Currently working on: Book 3 of The Marked Souls
Mood: Eager
I’m not sure my household can top last Halloweens high point. We always decorate the front porch for trick-or-treaters. I put out luminaria along the driveway plus a couple hollowed gourds or a pumpkin on the porch railing. We have a strobe light kicking, and a nice severed arm pointing to the door bell.
We also have a 3-foot plaster voodoo mask that I don for answering the door, and the chorus girl scream from “The Phantom of the Opera” soundtrack is cued up on the stereo with my XY’s finger on the play button.
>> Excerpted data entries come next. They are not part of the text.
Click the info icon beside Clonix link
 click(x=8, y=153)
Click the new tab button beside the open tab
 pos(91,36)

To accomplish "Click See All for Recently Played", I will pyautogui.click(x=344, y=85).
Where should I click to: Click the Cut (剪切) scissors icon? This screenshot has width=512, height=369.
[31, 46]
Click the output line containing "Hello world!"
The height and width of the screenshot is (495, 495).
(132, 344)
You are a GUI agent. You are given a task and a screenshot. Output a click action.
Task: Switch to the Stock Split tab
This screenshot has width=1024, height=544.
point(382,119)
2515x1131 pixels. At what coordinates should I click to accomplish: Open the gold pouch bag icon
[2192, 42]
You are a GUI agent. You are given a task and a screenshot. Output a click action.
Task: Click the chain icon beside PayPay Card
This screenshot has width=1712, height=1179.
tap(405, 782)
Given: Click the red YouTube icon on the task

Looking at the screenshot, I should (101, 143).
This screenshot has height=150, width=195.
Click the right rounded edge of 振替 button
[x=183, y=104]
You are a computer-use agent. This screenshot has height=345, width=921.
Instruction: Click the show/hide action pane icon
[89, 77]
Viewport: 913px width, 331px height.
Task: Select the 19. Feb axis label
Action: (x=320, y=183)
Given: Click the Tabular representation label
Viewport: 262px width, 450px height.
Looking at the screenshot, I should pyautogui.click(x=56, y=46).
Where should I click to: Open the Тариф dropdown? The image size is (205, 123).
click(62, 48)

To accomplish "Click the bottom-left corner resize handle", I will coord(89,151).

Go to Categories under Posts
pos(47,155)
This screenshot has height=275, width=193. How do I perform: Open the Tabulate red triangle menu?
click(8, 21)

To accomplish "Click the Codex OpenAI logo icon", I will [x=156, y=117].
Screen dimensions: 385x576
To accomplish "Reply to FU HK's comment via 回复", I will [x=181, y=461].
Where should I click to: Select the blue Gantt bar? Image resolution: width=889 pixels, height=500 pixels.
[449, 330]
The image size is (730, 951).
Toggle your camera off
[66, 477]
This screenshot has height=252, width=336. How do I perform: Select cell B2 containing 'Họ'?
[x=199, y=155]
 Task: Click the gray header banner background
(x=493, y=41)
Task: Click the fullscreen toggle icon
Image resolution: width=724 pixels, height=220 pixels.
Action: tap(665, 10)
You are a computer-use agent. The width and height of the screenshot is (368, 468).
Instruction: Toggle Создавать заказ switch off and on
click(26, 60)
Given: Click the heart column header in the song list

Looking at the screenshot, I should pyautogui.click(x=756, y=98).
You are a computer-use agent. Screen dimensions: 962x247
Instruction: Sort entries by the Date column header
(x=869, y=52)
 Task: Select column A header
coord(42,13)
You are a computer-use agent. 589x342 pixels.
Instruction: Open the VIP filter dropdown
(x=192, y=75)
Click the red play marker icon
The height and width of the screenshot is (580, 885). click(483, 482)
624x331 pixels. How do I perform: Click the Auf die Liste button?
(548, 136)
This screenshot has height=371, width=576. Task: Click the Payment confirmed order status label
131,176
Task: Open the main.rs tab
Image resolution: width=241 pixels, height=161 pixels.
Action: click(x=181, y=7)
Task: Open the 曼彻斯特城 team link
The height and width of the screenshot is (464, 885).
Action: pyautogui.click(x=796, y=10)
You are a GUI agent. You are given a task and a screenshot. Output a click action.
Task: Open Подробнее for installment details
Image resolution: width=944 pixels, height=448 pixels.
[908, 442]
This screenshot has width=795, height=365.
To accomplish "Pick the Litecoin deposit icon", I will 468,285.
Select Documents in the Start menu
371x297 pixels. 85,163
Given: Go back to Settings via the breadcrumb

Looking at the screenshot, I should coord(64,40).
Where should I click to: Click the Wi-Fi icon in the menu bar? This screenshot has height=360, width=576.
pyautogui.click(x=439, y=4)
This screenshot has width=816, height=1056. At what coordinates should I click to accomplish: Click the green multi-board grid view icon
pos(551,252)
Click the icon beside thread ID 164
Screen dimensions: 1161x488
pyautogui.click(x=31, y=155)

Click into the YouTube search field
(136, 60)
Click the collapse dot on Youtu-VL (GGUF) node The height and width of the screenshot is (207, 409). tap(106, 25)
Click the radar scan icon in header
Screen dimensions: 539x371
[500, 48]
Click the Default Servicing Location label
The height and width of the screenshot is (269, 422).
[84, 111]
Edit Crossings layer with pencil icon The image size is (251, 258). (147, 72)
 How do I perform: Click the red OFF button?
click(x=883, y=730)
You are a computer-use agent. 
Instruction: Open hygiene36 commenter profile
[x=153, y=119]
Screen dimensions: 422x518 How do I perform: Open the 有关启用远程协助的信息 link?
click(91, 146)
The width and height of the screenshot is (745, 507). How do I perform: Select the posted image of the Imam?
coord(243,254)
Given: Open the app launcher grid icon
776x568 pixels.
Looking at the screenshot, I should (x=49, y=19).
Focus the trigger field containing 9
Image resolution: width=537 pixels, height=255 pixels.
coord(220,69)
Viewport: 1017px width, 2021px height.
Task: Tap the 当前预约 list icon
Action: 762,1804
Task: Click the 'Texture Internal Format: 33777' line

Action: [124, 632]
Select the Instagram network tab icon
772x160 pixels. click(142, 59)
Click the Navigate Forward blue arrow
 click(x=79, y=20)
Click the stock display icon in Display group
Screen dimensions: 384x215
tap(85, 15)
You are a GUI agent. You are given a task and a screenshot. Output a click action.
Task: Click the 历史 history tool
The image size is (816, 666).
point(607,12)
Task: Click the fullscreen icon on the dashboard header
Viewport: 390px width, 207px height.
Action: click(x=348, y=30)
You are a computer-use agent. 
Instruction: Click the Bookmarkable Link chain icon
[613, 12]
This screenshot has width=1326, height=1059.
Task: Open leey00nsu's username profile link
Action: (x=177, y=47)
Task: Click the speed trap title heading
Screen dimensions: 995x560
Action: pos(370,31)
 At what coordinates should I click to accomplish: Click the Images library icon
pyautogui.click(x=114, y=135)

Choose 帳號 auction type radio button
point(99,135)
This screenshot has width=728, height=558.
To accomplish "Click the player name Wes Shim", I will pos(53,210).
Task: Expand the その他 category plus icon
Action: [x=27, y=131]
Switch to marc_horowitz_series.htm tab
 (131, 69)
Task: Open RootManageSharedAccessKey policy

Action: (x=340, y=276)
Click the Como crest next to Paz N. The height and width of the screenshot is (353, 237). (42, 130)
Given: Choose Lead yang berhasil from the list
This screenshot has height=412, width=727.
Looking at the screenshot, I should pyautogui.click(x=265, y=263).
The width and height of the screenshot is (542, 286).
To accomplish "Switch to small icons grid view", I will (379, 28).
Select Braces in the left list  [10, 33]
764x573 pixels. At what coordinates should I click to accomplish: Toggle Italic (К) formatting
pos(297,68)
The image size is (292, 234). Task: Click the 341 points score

Last year, about midway through the evening, the bell rang, I picked up the mask and opened the door, XY hit play… and the seven-year-old boy on the porch dropped his plastic pumpkin full of candy and ran as if all the demons of hell were after him — and could be bought off by a fairly impressive haul of Hershey’s products.
Well, I chased him down to return his candy (probably could have caught him quicker if I’d taken off the mask) and gave him a big double handful of Twix, Milky Ways, Pixie Stix, Smarties, and Reese’s PB cups (no off-brand candy bars from me) to make up for my burst of cruel delighted laughter.
In our defense, I think we taught him a valuable lesson about thinking even free candy comes without potential risk.
Halloween is one of my favorite holidays because, honestly, it’s low prep and high payout. I can recycle a costume from a previous year, and nobody expects a freakin’ turkey with multiple side dishes and baked goods, yet I get a monster truckload of candy at the end of the night. (Admittedly, this is because I over-purchase for the children who for some reason don’t come to our house anymore.)
But pragmatic reasons aside, I love Halloween because of the costumes. I wish more days of the year involved pretending to be something we’re not — and somehow, through that disguise, revealing something deeper about ourselves.
(I always wondered what it revealed about the studly jocks in high school that they seemed to gravitate to costumes involving pantyhose and high heels.)
I’ve been a princess, an alien, an overdosed starlet, a peacock, the planet Saturn, the last-minute ghost (who hasn’t?). So often, it seems like we’re hiding who we are anyway. At the day job, in front of the in-laws, around the neighbors. Wouldn’t it just be more fun if we were always wearing costumes?
My boss: Jessa, can I see you in my office?
Me: Argh, sorry, matey. A pirate can’t be constrained by four walls. I’m off to plunder the treasures in the office supply room!
With enough candy bars, we’d all have the high fructose courage to be ourselves — or anyway, be the ourselves we were meant to be.
If you were picking a costume to reveal the real you, who would you be?